Fifth, it would create a protocol for informing the respective Parties of any activities that may interfere with the space activities of either Party. For example, if one Party was aware that a satellite or spacecraft could likely interfere with or collide with a known satellite or spacecraft of the other Party, communications would be made though the established protocol to communicate this information. The protocol would also allow a means to report an incident that has occurred so as to prevent it from escalating further.

Sixth, the Agreement would mandate the formation of a committee to consider and propose measures to support the goals of the Agreement. Specifically, the committee would discuss fixed distances between spacecraft, including those in separate orbits and those in co-orbits. The recommendations of the committee would be considered by the Parties and if agreed to would be adopted as part of the Agreement. The committee would also meet at designated intervals to discuss whether current measures to abide by the Agreement are effective and to make modifications to those measures as necessary.

While an agreement would not guarantee that incidents would not occur through the deliberate acts of the parties individually, it would reduce the likelihood that incidents would occur through a mistake or misunderstanding and at the same time open an avenue of dialogue that may prevent deliberate acts all together.

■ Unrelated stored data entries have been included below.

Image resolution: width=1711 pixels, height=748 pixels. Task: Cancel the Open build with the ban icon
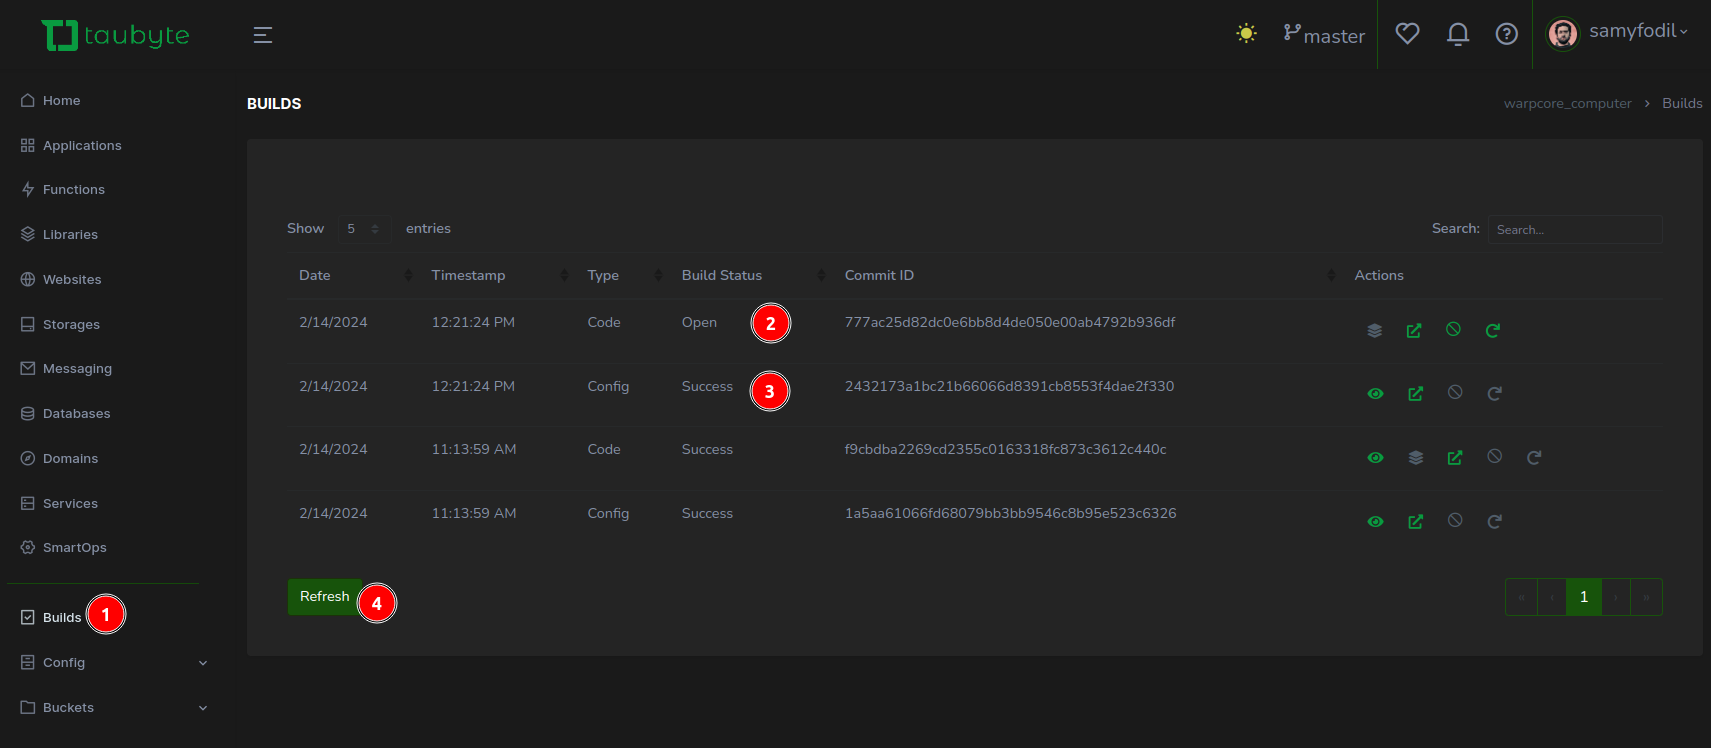point(1453,329)
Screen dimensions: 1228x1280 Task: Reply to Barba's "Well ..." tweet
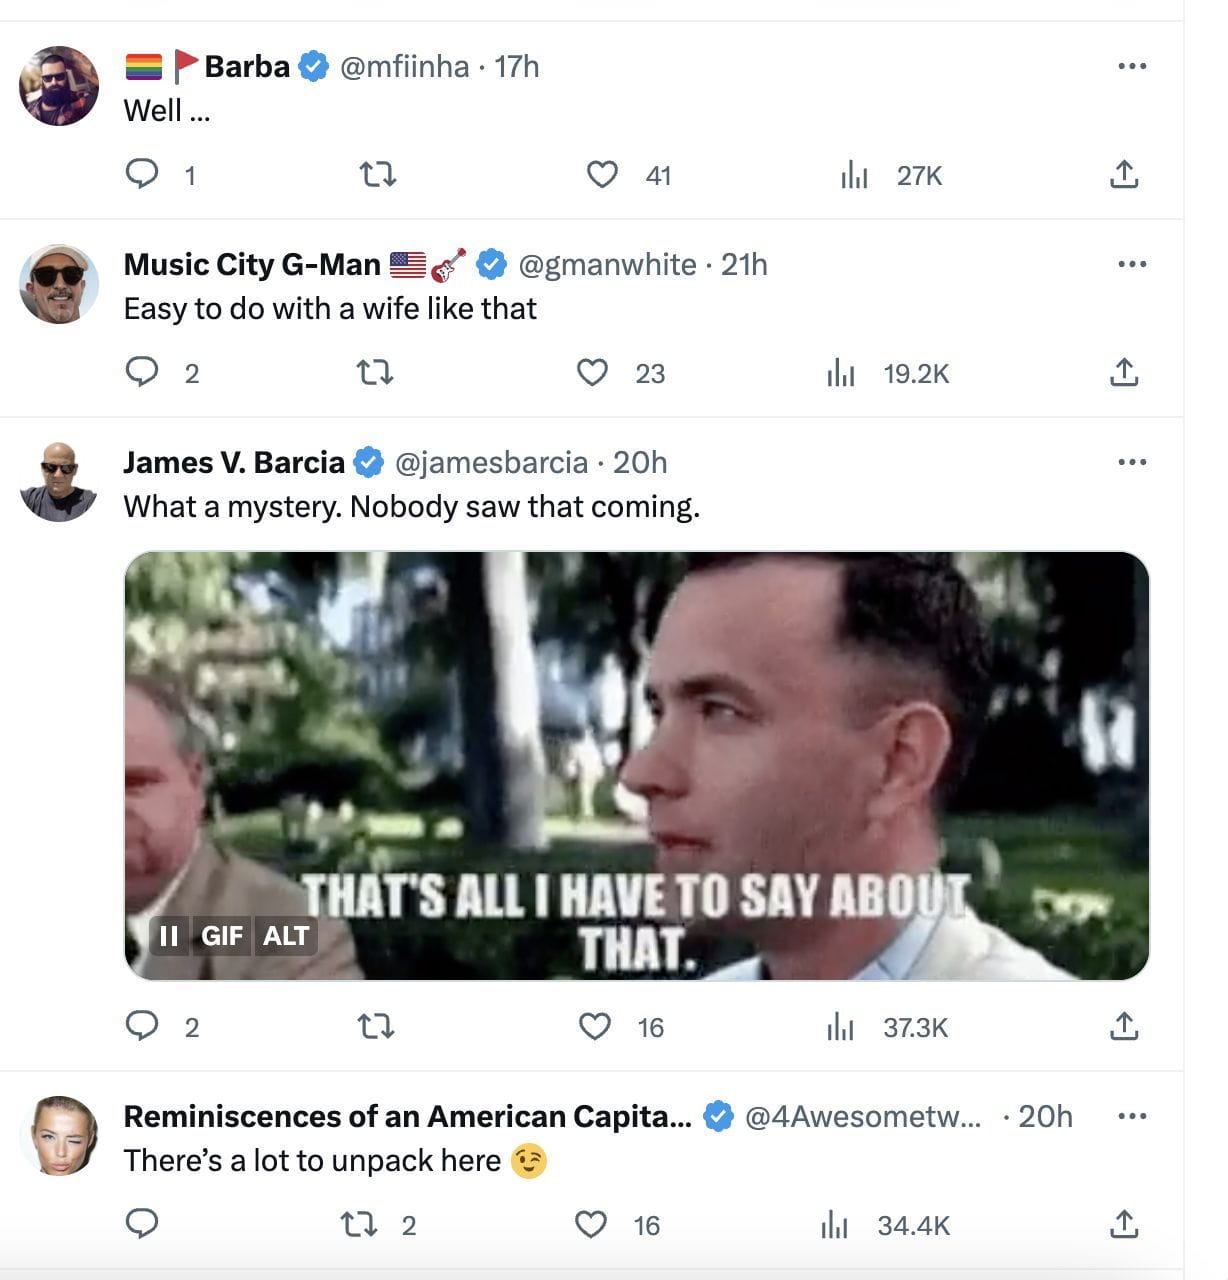coord(142,175)
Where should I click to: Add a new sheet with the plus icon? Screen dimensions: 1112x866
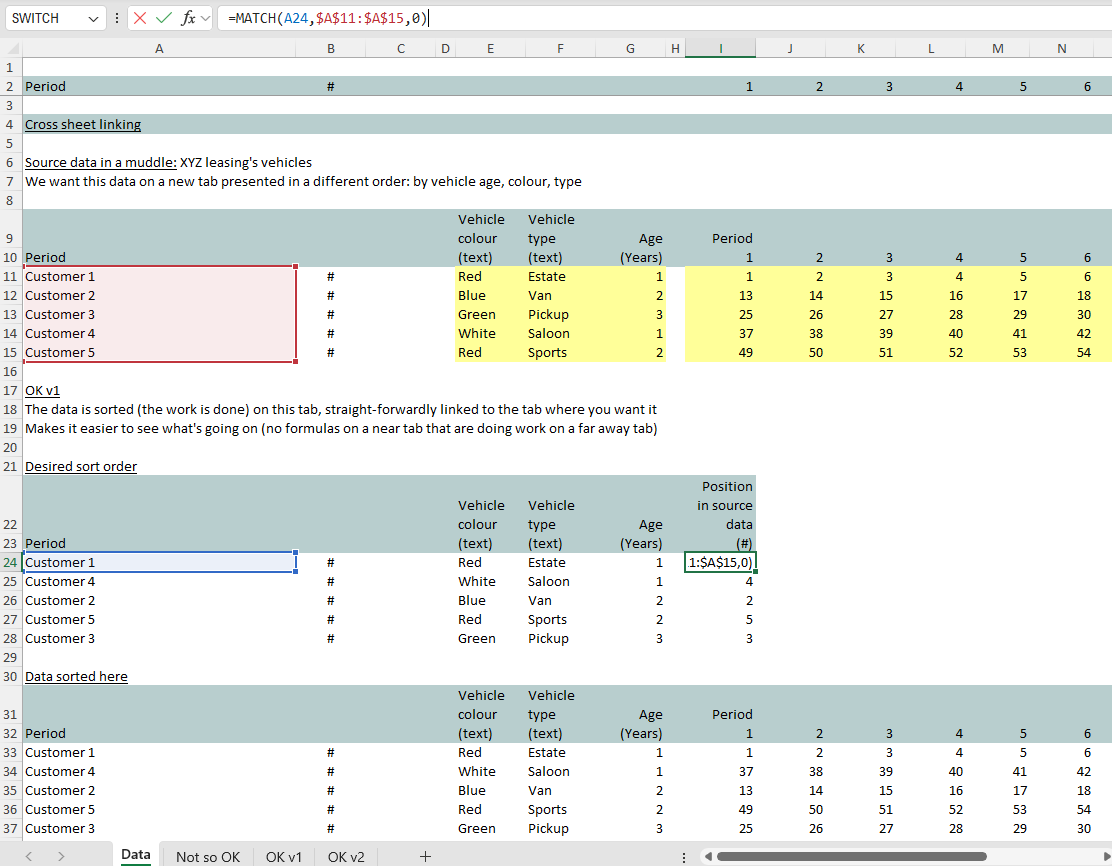coord(425,856)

The Incident in Space Agreement, like the Incident on High Seas Agreement, would be designed not to restrict the nature or function of space assets, but rather to reduce the possibility that an international incident would occur through an accident or misunderstanding involving the activities of the spacecraft or to prevent an escalation of an existing incident through protocols within the Agreement. The idea is that the Agreement will create a dialogue through which the likelihood of an incident occurring or escalating will be diminished through the enhancement of mutual knowledge and understanding of each other’s space operations.

Conclusion

Bilateral accords such the Incidents on the High Seas Agreement are not designed to supplant established international law but rather to supplement it. The parties in the Incident on the High Seas Agreement took the opportunity to open dialogue and apply the existing framework of international law to further delineate existing international law on the world’s oceans to address a clear and present risk of escalating incidents on the high sea. In doing so, they diminished that risk and the potential of armed conflict as a result.

Such is the goal of the agreement proposed in this essay. By the major players in space joining in separate agreements like the one proposed, existing international space law would be further delineated to address specific conduct in space between the parties. While it would not guarantee that incidents would not occur through the deliberate acts of the parties individually, it would reduce the likelihood that incidents would occur through a mistake or misunderstanding and at the same time open an avenue of dialogue that may prevent deliberate acts all together.